Na eterna luta pela sobrevivência, os animais desenvolvem estratégias engenhosas para escapar dos predadores seja se camuflando no ambiente ou exibindo cores vivas que sinalizam perigo. Um estudo publicado na revista Science revelou que não há uma fórmula única para o sucesso: a eficácia dessas táticas depende fortemente do ambiente e do comportamento dos predadores locais. A pesquisa envolveu mais de 15 mil “traças” de papel em diferentes cores, espalhadas em 16 países, para testar como predadores reagiam a padrões de camuflagem e de alerta.
Os resultados mostraram que a camuflagem funciona melhor em locais com muitos predadores e alta competição por alimento, enquanto as cores de alerta como o clássico laranja e preto foram mais eficazes em áreas onde os predadores já conhecem esse sinal e o associam ao perigo. Em ambientes claros ou com poucas presas, no entanto, a camuflagem perde sua vantagem. Segundo a bióloga Jennifer Kelley, da Universidade da Austrália Ocidental, “não há vencedores claros; o sucesso depende do contexto ecológico”.

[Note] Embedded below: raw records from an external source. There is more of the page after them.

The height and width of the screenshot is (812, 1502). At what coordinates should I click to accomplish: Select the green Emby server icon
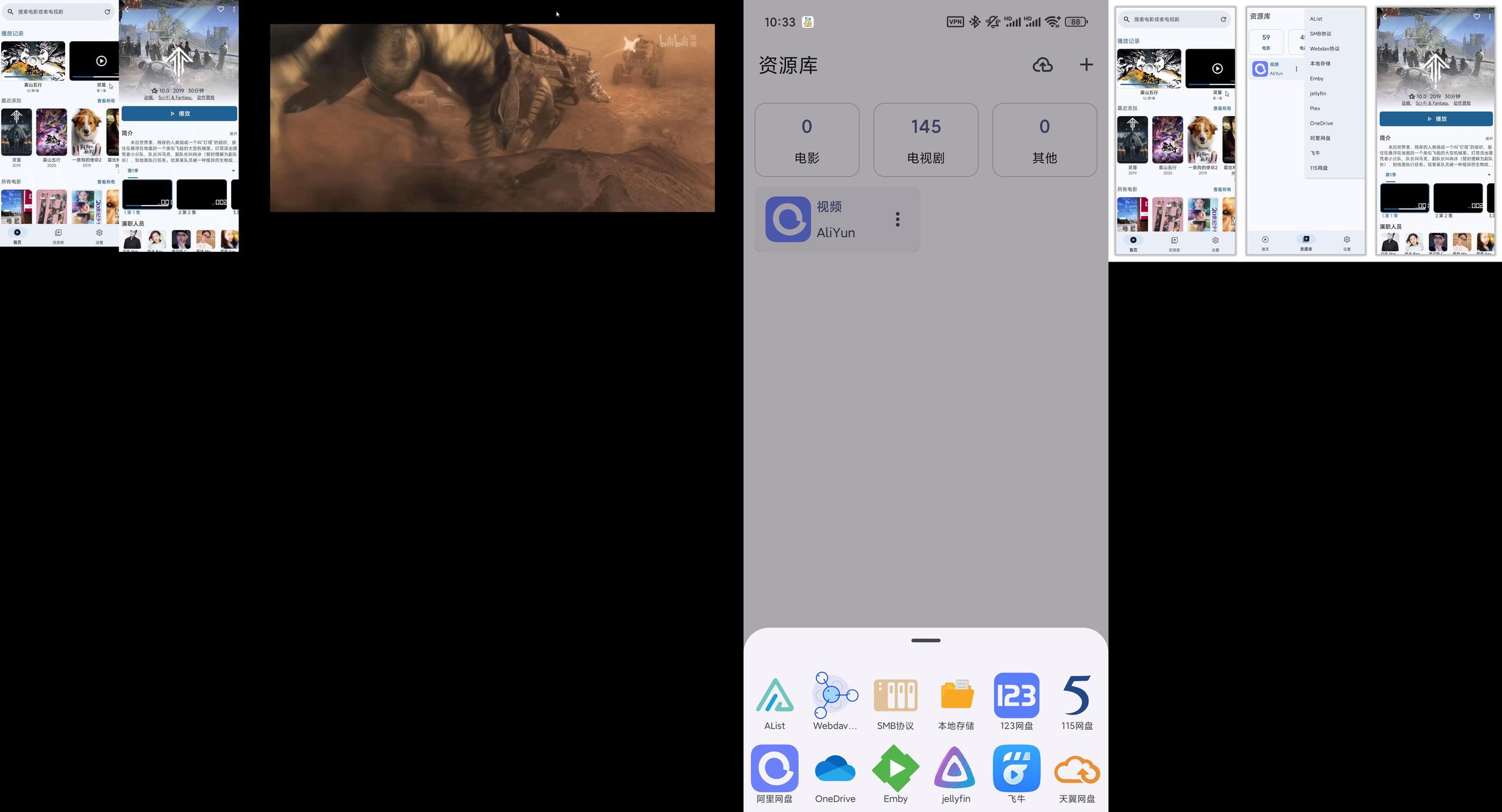click(895, 768)
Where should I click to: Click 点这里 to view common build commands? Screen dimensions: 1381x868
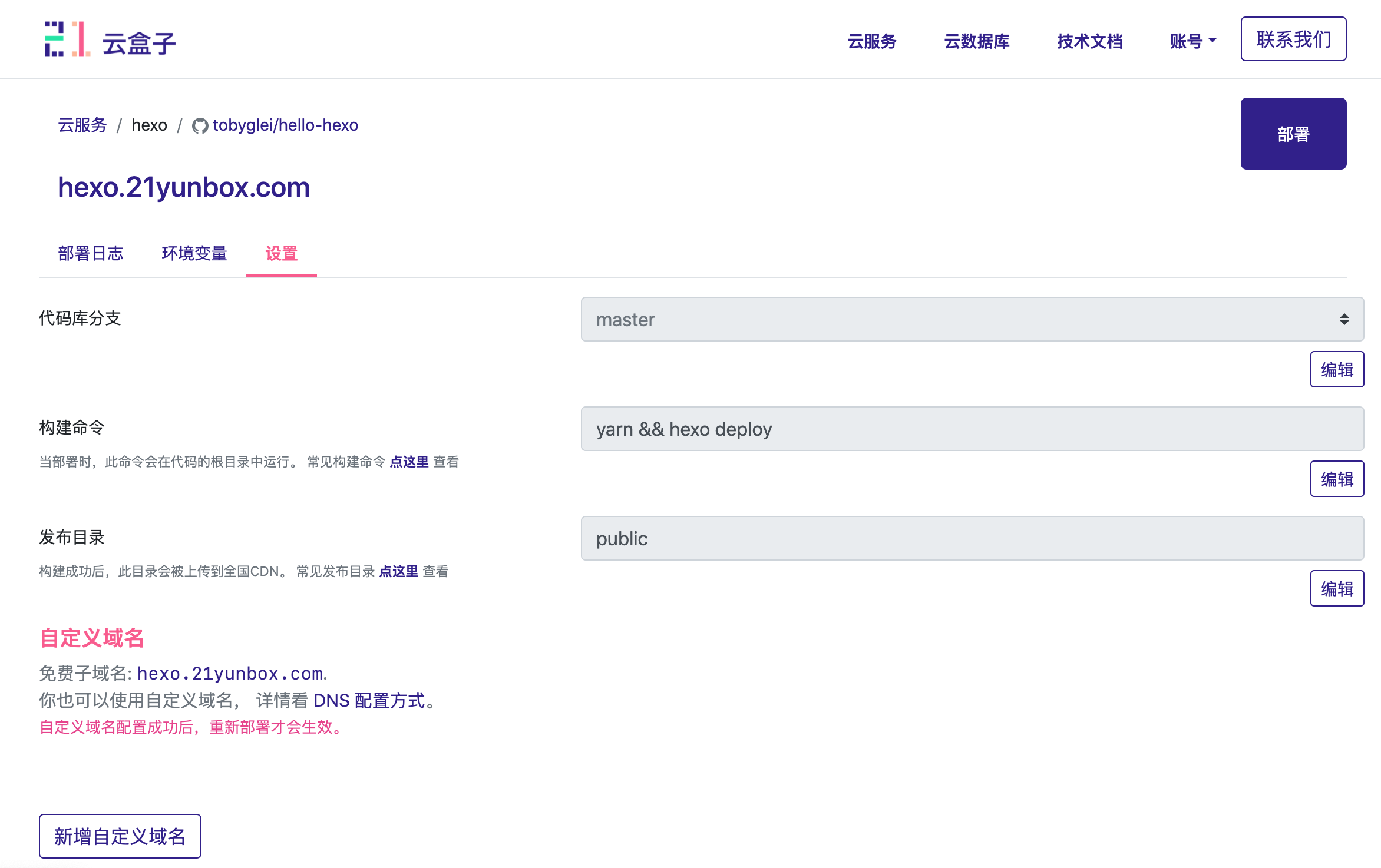409,462
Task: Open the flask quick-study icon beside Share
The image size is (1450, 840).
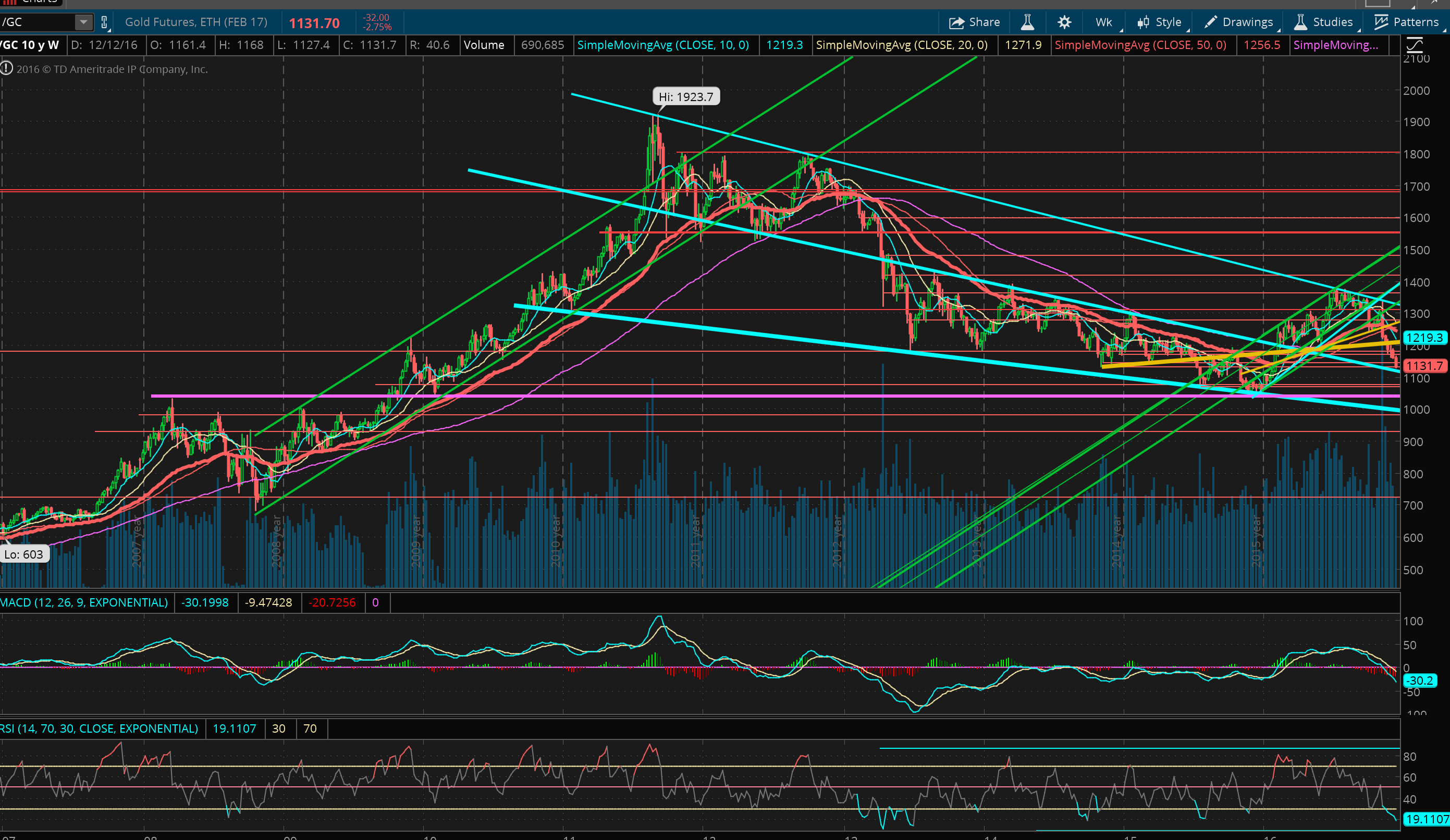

Além de revelar padrões evolutivos há muito teorizados, o estudo levanta um alerta: as mudanças climáticas e a ação humana podem alterar as condições que determinam quais estratégias funcionam melhor. Ambientes em transformação podem tornar a camuflagem menos eficiente ou mudar o comportamento dos predadores, forçando os animais a se adaptar rapidamente. Em um planeta cada vez mais imprevisível, a criatividade natural pode ser posta à prova como nunca antes.